Much of the narrative flow of “Tiny” comes down to figuring out who her kids are — the precise circumstances of each of their upbringings (at times, you may feel you need a PowerPoint graph to keep track of the fathers), who lived with Erin and who got taken away by the state, and how they all turned out. Erin started having kids when she was 16, and Daylon, her oldest, smokes heroin each morning (“I really just smoke to get normal,” he says). Raychon, who looks like Prince on the cover of his pre-“Dirty Mind” albums, has a light and sunny personality, but he’s a self-destructive deadbeat who appears headed for prison. He despises his stepfather, William Charles, who was Erin’s husband of 16 years, for trying to make him straighten up and fly right. But William comes off as the man who saved Erin. They met on a chat line, and he was touched by her woundedness; he stayed with her, and devoted himself to bringing her something like a middle-class life. William, who is African-American, has a voice that conjures the authority of Denzel Washington, and the five kids he had with Erin are beautiful children who look like some, at least, may be on their way to breaking the cycle of damage.

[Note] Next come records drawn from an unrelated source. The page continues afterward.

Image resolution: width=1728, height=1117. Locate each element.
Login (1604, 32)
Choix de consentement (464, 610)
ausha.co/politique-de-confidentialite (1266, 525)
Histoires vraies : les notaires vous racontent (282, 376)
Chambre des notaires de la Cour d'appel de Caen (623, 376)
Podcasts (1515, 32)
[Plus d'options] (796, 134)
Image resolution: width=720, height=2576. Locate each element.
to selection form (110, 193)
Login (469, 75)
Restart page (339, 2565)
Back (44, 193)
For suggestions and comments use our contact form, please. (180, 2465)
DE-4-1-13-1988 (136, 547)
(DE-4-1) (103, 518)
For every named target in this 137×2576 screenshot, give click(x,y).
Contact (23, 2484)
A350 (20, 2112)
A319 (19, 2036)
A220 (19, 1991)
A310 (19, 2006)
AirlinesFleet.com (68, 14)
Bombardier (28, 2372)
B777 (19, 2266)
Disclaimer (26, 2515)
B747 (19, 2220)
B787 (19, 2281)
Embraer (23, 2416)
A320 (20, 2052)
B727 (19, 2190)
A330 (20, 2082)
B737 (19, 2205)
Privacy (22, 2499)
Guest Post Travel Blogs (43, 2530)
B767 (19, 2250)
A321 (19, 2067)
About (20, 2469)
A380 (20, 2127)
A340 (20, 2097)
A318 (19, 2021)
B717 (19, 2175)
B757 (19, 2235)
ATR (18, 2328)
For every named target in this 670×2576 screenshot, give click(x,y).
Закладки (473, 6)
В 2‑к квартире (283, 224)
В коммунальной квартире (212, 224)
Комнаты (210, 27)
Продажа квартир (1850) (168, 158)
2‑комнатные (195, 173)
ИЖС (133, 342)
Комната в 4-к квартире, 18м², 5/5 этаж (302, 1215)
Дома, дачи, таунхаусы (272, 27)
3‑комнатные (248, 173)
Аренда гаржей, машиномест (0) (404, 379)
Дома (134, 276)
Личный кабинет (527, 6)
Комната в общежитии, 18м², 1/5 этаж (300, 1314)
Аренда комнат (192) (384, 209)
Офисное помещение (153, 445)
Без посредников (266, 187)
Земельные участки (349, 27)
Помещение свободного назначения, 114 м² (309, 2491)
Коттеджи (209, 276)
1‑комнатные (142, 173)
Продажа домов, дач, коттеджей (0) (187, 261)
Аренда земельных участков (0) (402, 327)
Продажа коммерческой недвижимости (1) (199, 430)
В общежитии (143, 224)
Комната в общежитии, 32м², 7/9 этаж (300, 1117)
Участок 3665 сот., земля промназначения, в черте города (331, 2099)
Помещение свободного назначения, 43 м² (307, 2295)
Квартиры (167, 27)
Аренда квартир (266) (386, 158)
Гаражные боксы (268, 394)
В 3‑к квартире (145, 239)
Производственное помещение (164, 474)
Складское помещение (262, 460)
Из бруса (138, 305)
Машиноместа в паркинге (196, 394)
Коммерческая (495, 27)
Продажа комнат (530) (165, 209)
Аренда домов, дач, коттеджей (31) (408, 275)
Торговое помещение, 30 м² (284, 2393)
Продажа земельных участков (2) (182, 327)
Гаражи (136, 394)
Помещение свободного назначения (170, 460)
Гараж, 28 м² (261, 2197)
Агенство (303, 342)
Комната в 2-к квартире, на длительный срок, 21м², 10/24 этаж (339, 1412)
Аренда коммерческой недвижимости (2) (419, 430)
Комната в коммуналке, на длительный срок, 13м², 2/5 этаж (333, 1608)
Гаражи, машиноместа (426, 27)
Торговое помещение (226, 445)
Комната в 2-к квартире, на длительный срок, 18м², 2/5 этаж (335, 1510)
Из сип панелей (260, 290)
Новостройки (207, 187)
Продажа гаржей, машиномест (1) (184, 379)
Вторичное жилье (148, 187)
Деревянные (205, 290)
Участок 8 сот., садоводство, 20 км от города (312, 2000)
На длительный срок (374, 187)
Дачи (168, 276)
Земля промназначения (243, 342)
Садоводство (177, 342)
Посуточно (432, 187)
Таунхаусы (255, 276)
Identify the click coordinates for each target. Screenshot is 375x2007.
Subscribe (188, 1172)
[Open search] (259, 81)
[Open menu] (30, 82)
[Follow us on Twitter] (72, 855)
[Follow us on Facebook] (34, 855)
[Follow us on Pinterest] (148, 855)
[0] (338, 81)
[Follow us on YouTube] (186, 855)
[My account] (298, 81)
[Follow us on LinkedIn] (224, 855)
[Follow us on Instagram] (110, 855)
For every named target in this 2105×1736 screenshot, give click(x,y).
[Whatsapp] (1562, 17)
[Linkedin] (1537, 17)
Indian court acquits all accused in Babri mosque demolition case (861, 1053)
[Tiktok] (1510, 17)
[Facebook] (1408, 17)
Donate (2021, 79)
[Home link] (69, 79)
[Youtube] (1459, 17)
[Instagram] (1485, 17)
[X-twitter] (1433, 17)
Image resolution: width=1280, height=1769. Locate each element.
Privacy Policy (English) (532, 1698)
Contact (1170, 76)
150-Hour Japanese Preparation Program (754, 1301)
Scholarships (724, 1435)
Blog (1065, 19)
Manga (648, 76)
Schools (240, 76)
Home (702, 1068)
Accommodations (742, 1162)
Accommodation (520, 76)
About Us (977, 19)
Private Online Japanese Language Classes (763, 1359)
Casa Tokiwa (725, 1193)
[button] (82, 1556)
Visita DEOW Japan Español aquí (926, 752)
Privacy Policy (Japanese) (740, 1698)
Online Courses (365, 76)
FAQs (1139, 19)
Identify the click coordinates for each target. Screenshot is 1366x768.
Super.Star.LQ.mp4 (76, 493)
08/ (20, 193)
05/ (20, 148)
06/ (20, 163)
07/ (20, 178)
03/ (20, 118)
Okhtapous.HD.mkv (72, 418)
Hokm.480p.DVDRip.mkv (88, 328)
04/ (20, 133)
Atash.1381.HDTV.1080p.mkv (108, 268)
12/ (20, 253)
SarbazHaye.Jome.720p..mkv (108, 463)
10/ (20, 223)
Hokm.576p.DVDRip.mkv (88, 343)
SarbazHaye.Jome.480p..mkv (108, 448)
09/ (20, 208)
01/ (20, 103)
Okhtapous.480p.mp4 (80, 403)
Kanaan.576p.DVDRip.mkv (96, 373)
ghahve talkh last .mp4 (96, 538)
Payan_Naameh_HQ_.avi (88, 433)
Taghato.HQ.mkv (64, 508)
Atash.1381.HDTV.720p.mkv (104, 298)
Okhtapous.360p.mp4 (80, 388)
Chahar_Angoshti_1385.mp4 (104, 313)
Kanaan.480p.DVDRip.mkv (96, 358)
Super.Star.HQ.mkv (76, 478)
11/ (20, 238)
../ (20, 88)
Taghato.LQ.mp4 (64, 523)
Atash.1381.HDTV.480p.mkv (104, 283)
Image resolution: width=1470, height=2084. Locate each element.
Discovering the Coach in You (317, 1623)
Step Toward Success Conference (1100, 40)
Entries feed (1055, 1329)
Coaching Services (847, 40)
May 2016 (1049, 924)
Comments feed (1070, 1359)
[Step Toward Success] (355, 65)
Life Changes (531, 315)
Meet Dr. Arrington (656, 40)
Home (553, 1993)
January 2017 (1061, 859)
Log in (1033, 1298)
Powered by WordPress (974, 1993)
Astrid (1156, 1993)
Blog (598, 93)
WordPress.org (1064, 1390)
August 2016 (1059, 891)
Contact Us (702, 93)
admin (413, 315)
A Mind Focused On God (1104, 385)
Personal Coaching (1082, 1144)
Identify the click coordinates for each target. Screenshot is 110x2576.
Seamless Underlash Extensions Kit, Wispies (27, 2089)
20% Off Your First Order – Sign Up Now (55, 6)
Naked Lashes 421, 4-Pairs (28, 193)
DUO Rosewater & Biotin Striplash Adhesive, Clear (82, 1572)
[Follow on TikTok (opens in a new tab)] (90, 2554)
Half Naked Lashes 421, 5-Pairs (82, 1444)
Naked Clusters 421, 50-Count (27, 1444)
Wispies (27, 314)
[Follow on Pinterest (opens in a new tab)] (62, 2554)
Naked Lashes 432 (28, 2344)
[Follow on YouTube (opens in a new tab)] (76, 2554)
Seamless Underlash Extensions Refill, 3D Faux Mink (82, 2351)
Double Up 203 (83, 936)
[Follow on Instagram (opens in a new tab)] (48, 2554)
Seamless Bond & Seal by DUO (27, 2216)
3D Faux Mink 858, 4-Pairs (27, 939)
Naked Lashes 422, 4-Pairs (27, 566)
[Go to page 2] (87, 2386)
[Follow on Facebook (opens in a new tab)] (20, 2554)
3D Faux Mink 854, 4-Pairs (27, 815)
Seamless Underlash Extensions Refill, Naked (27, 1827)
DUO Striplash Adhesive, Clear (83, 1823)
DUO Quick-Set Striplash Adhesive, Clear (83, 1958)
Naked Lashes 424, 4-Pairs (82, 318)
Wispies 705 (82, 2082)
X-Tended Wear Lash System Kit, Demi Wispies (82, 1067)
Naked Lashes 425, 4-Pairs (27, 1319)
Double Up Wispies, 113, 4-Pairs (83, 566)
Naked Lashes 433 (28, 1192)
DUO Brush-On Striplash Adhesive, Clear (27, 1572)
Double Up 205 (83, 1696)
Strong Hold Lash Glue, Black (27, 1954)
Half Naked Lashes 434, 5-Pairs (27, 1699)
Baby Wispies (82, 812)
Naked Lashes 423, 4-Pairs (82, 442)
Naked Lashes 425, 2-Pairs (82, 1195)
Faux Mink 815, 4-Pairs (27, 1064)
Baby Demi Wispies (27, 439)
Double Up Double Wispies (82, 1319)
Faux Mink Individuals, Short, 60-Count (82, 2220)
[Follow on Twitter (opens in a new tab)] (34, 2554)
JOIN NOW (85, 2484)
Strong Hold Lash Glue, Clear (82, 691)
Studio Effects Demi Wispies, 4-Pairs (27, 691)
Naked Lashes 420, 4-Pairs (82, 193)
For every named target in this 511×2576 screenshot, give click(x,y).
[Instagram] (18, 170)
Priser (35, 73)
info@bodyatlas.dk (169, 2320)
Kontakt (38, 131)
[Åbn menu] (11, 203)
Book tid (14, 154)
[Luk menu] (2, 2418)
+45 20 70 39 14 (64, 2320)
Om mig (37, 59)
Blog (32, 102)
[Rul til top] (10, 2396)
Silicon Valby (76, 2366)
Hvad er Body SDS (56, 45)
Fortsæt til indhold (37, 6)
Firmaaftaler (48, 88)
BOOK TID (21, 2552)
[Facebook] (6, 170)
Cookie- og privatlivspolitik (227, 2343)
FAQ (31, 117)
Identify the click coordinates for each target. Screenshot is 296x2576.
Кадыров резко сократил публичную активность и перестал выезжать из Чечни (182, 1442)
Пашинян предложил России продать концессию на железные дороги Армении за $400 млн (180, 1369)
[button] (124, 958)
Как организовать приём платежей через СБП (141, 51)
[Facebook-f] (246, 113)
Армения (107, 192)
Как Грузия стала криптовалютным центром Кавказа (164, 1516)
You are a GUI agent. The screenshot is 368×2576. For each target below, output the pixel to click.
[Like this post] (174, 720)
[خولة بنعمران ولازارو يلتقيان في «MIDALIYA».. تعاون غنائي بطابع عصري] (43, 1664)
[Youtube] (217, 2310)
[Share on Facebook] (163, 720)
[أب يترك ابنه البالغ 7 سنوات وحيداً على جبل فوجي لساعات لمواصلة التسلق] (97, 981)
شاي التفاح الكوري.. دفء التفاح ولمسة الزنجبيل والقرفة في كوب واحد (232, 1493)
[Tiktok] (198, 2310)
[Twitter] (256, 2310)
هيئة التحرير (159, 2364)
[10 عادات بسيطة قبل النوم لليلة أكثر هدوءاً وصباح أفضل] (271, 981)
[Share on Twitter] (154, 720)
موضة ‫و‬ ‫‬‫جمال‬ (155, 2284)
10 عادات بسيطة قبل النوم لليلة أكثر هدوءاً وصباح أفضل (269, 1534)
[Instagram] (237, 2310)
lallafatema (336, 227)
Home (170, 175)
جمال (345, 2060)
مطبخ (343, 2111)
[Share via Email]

The film keeps jumping back to the world of “Streetwise,” and to the 14-year-old Tiny’s relationship to her own (toxic) mother, and so it may seem unnecessary for viewers to have seen the earlier film. Yet the dialogue between the two movies is the closest thing “Tiny: The Life of Erin Blackwell” has to a narrative pulse. Apart from the descent of Raychon, the film has little in the way of documentary storytelling. It’s a rambling slice of dysfunction that’s predicated almost entirely on our built-in fascination with Tiny, and for anyone who comes in wielding that curiosity, it sustains you, more or less, through the movie. Yet “Streetwise” was an exquisitely fashioned piece of ragtag verité poetry. If you responded to that film, you’ll be grateful to see “Tiny,” and you’ll take heart in the fact that Erin Blackwell found some kind of life. But you’ll also know why the years since “Streetwise” have felt, at least to her, like a redemption that’s also a fall from grace.